Human weakness is at the heart of the show: gambling and Nathan Detroit’s (John Kaczorowski) sloth in finally going through with his marriage to Miss Adelaide (Maria Pedro), a 14-year engagement.
Nathan is so busy with “The Oldest Established Floating Crap Game in New York” that he’s neglecting Adelaide as she dances at the Hot Box café, as customers drool.
The “overt act” of the show is Nathan’s attempt to find a place for his crap game since the NYPD’s Lt.

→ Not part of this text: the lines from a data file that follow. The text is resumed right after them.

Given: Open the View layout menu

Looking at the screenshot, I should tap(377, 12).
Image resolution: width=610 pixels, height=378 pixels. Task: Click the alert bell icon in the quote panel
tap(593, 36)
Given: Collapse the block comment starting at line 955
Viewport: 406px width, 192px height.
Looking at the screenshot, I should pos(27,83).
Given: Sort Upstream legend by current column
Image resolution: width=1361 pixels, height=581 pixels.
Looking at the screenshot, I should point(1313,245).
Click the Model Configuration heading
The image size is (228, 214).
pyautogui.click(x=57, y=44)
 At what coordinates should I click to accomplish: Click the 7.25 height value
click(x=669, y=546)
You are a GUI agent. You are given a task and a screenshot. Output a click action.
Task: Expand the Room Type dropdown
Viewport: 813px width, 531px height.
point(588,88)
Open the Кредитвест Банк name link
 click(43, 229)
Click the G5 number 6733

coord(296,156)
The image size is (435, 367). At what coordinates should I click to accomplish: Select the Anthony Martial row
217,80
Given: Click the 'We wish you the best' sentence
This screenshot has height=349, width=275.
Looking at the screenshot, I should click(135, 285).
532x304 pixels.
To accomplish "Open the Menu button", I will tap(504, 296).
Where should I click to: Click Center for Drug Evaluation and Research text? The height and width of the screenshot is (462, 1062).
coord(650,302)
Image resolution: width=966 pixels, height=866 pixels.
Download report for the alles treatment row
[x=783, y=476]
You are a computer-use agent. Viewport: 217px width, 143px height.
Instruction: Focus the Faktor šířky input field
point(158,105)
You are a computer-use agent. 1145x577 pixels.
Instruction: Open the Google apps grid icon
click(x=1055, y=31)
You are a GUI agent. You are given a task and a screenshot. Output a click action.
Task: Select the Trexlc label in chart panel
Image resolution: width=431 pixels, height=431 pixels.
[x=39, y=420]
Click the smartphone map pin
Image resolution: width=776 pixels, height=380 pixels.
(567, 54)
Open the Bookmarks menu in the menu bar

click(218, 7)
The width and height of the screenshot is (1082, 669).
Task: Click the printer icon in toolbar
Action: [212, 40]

Brannigan (Rolando Martin Gomez) is cracking down on the gambling around Times Square and the usual spots for shooting craps aren’t available and Joey Biltmore wants $1,000 up front for the use of his garage and Nathan has no cash.
At the same time, there is an unusually large crowd with cash looking for a game, like the legendary Sky Masterson (Alex Anthony Garcia) and Chicago’s Big Jule (a wonderful Jimmy Janowski).
Sky is the heart of the show, as he puts the moves on Sarah Brown (Sarah Blewett), the young woman who runs the Save-a-Soul Mission aimed at converting the denizens of Times Square.
He bets on the two becoming connected and heading off to Havana and returning with “My Time of Day” and “I’ve Never Been in Love Before.”
They also arrive to find out Nathan has been running his craps game in the mission.
Sarah flees, only to have Arvide Abernathy (Bobby Cooke) sing to follow her heart, “More I Cannot Wish You.”
The second act winds up all the strands of the show and offers an amazing production number on the MusicalFare stage, “The Crapshooter’s Dance” leading into “Luck Be a Lady.”
Sky marries Sarah and becomes the mission’s Brother Obediah and Nathan finally ties the knot with Adelaide and a new crowd mixes with Harry the Horse (Alejandro Gabriel Gomez), Benny Southstreet (Anthony Lazzaro) and Nicely -Nicely Johnson (Davida Evette Tolbert) and Times Square continues its role as a place to misbehave.
Director Chris Kelly offers a large and wonderful cast to use Kristy E. Cavanagh’s choreography.
While it remains silly, this is a great show and a great production, reaching across the Broadway generations and a show which isn’t done enough.
The last local professional production of “Guys and Dolls” I could find was at the Kavinoky, with John Fredo as Nathan in !1999!
That’s why you should head out to Daemen and MusicalFare and listen as the stage echoes to “Fugue for Tinhorns.”